• _WHAT TO PRODUCE_
Transcribe nothing except the lines below that run from the one with "Task: Enable Show on Merchant Copy" to the one with "You are a computer-use", ends included, and do not copy any picture.

[Dataset excerpts]
□ □ □ □
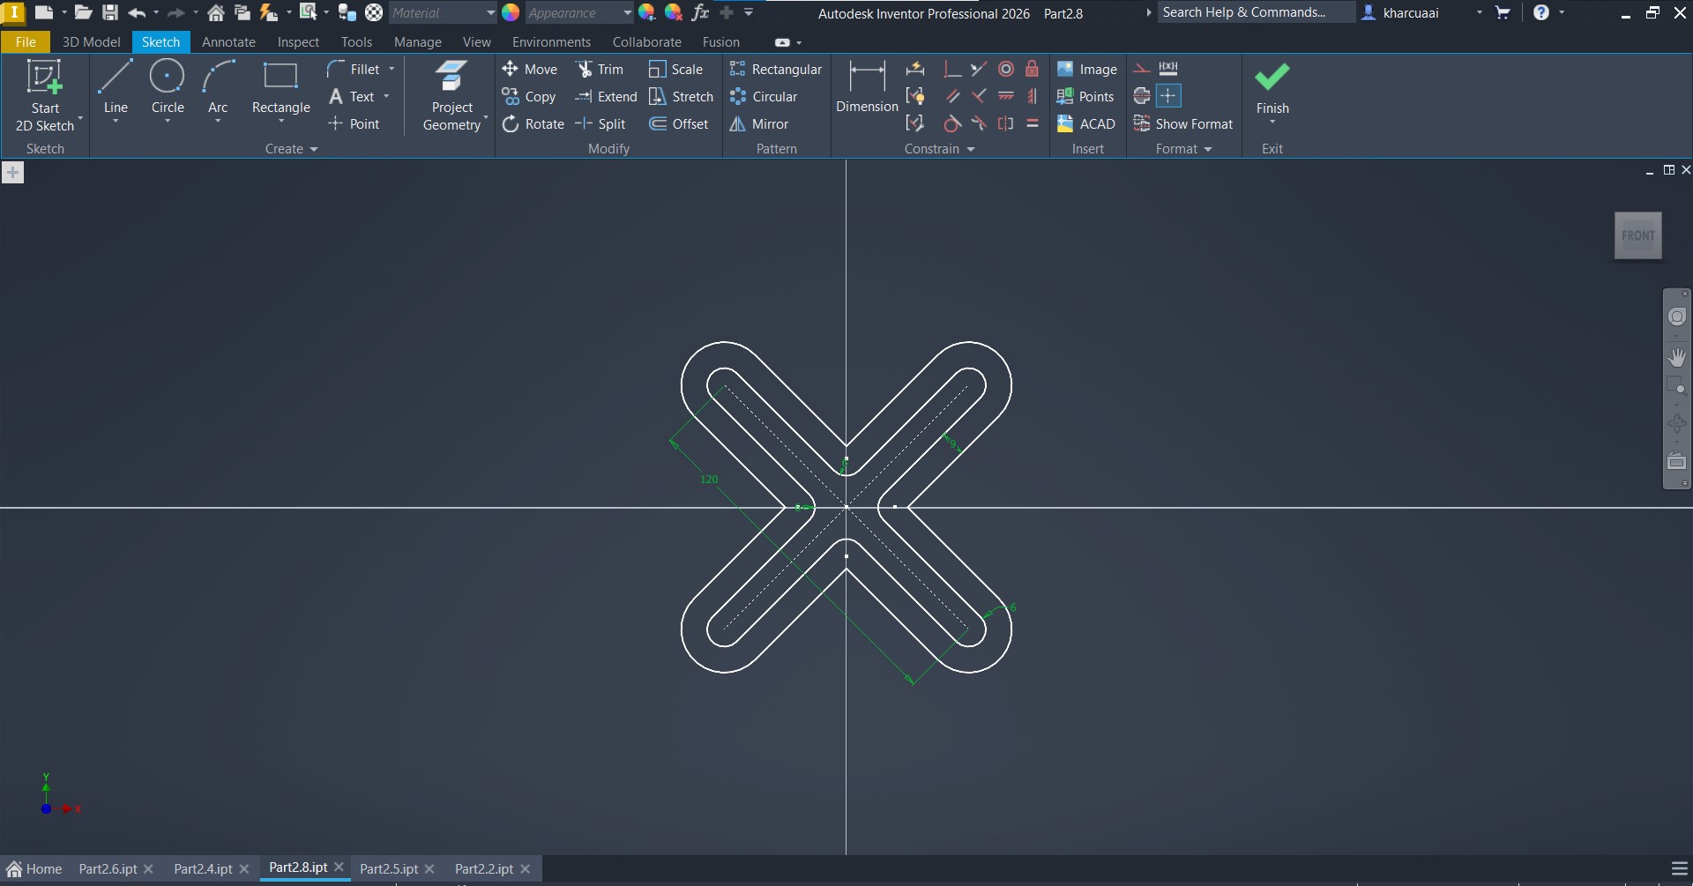1693x886 pixels.
Task: Click the Project Geometry tool
Action: (451, 95)

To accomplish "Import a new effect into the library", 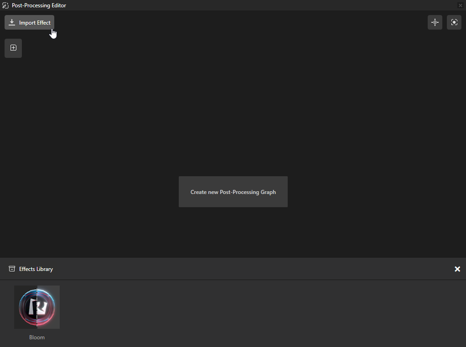I will pyautogui.click(x=29, y=22).
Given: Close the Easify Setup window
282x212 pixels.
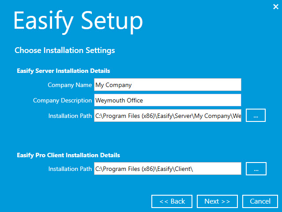Looking at the screenshot, I should pos(276,7).
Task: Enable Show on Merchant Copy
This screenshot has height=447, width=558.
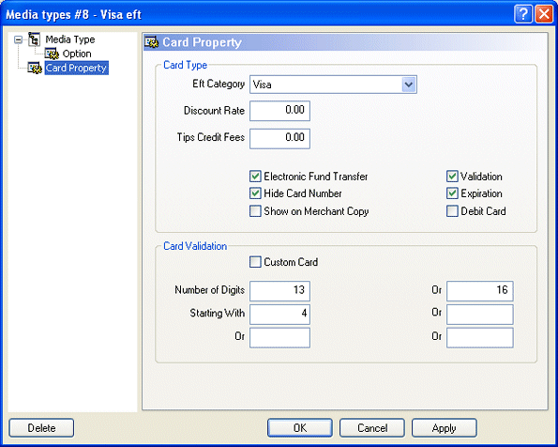Action: (x=255, y=211)
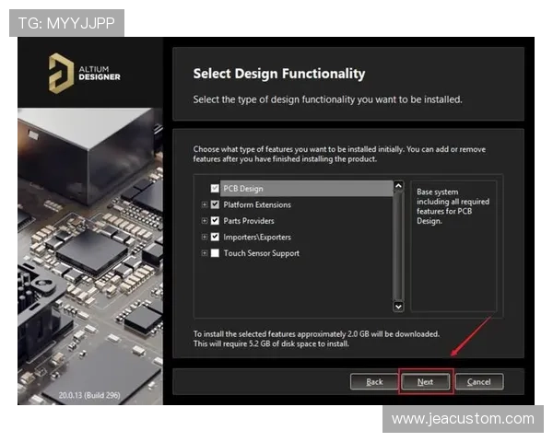Select the Importers\Exporters label

coord(257,237)
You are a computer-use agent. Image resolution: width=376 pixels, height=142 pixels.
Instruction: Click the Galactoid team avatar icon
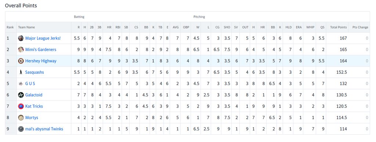(x=21, y=95)
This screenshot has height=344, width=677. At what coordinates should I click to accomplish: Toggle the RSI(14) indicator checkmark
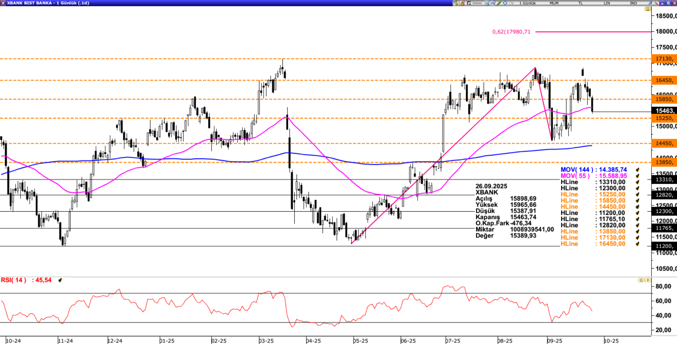(60, 280)
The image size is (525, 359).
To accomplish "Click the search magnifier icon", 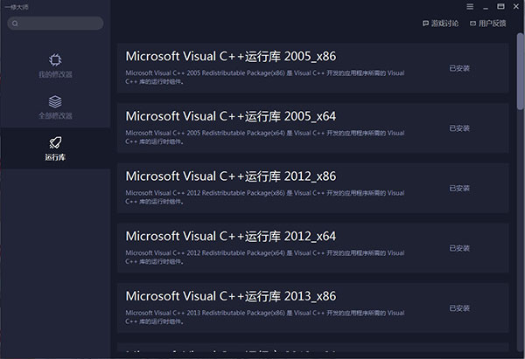I will (15, 24).
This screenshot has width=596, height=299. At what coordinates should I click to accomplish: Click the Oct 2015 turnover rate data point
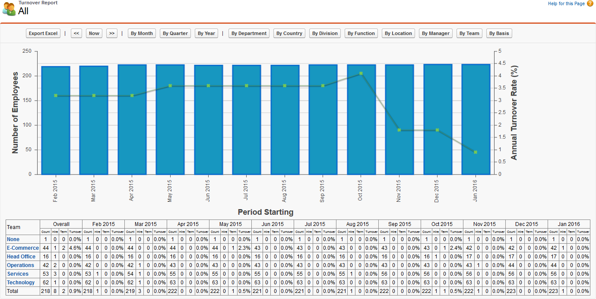(x=361, y=73)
□ □ □ □
• _TASK RESPONSE_
Task: Enable Show on Merchant Copy
This screenshot has height=447, width=558.
Action: (x=255, y=211)
Select the Importers\Exporters label

coord(257,237)
You are a computer-use agent. Image resolution: width=376 pixels, height=142 pixels.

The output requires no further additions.